这边实现的主要是flume中的poll流程,SparkStreaming主动去获取数据。
scala:scala-2.11.8
spark:spark-2.1.0
flume:flume-1.7.0
- 有使用到的pom.xml部分代码
<properties>
<scala.version>2.11</scala.version>
<spark.version>2.1.0</spark.version>
</properties>
<dependencies>
<dependency>
<groupId>org.apache.spark</groupId>
<artifactId>spark-core_${scala.version}</artifactId>
<version>${spark.version}</version>
</dependency>
<dependency>
<groupId>org.apache.spark</groupId>
<artifactId>spark-streaming_${scala.version}</artifactId>
<version>${spark.version}</version>
</dependency>
<dependency>
<groupId>org.apache.spark</groupId>
<artifactId>spark-streaming-flume_${scala.version}</artifactId>
<version>${spark.version}</version>
</dependency>
</dependencies>
-
jar处理
将 spark安装包里jars文件夹下的jar包拷贝到flume的lib里
将maven下的spark-streaming-flume-sink_2.11-2.1.0.jar放到flume的lib里 -
SparkStreaming代码
如果是要实现flume的push,则使用FlumeUtils.createStream方法。

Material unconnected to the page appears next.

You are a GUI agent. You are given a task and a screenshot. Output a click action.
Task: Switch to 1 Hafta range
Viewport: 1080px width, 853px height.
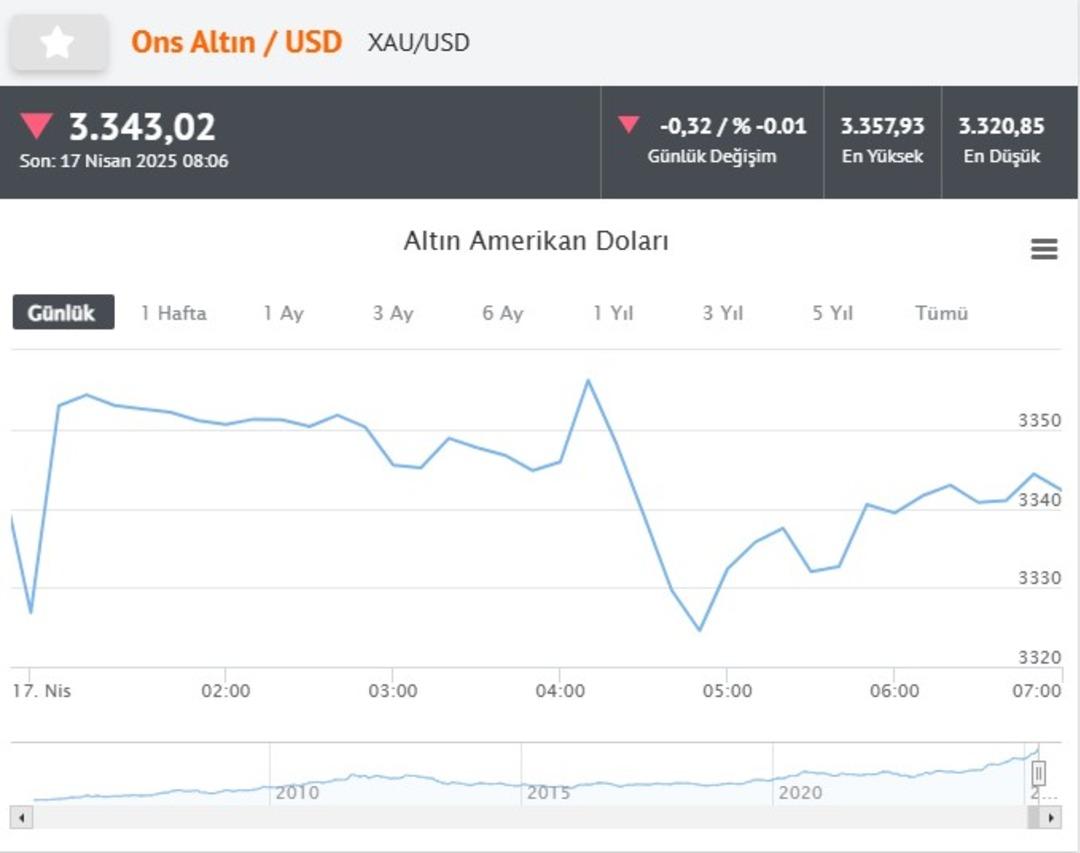click(x=174, y=313)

val ssc = new StreamingContext(conf, Seconds(3))
val flumeEventDStream: ReceiverInputDStream[SparkFlumeEvent] = FlumeUtils
.createPollingStream(ssc,"bigdata11",777,StorageLevel.MEMORY_AND_DISK_2)
val ds: DStream[String] = flumeEventDStream.map(e => {
new String(e.event.getBody.array())
})
ds.print()
ssc.start()
- flume脚本
exec_sparkSinks.conf
#bin/flume-ng agent -n a1 -f conf/agent/exec_sparkSinks.conf -c conf -Dflume.root.logger=INFO,console
a1.sources = r1
a1.sinks = k1
a1.channels = c1
a1.sources.r1.type = exec
a1.sources.r1.command = tail -F /root/test/exec_sparkSinks.txt
a1.sources.r1.shell = /usr/bin/bash -c
a1.sinks.k1.type = org.apache.spark.streaming.flume.sink.SparkSink
a1.sinks.k1.hostname = 192.168.16.11
a1.sinks.k1.port = 777
a1.channels.c1.type = memory
a1.channels.c1.capacity = 1000
a1.channels.c1.transactionCapacity = 100
a1.sources.r1.channels = c1
a1.sinks.k1.channel = c1
5、运行flume脚本、Spark项目,对flume监听的源 exec_sparkSinks.txt 进行写入操作,接着就能看到SparkStreaming输出数据
echo "nihao" >> exec_sparkSinks.txt
echo "haha" >> exec_sparkSinks.txt
注意
这边的话启动flume脚本有可能会报错
java.lang.IllegalStateException: begin() called when transaction is OPEN!
这个是由于flume的lib目录下有2个scala-library-*.jar文件导致的,1个flume自带的,1个是从spark里拷贝过去的,移除掉flume自带的那个即可,接着重新运行flume脚本,Spark项目即可。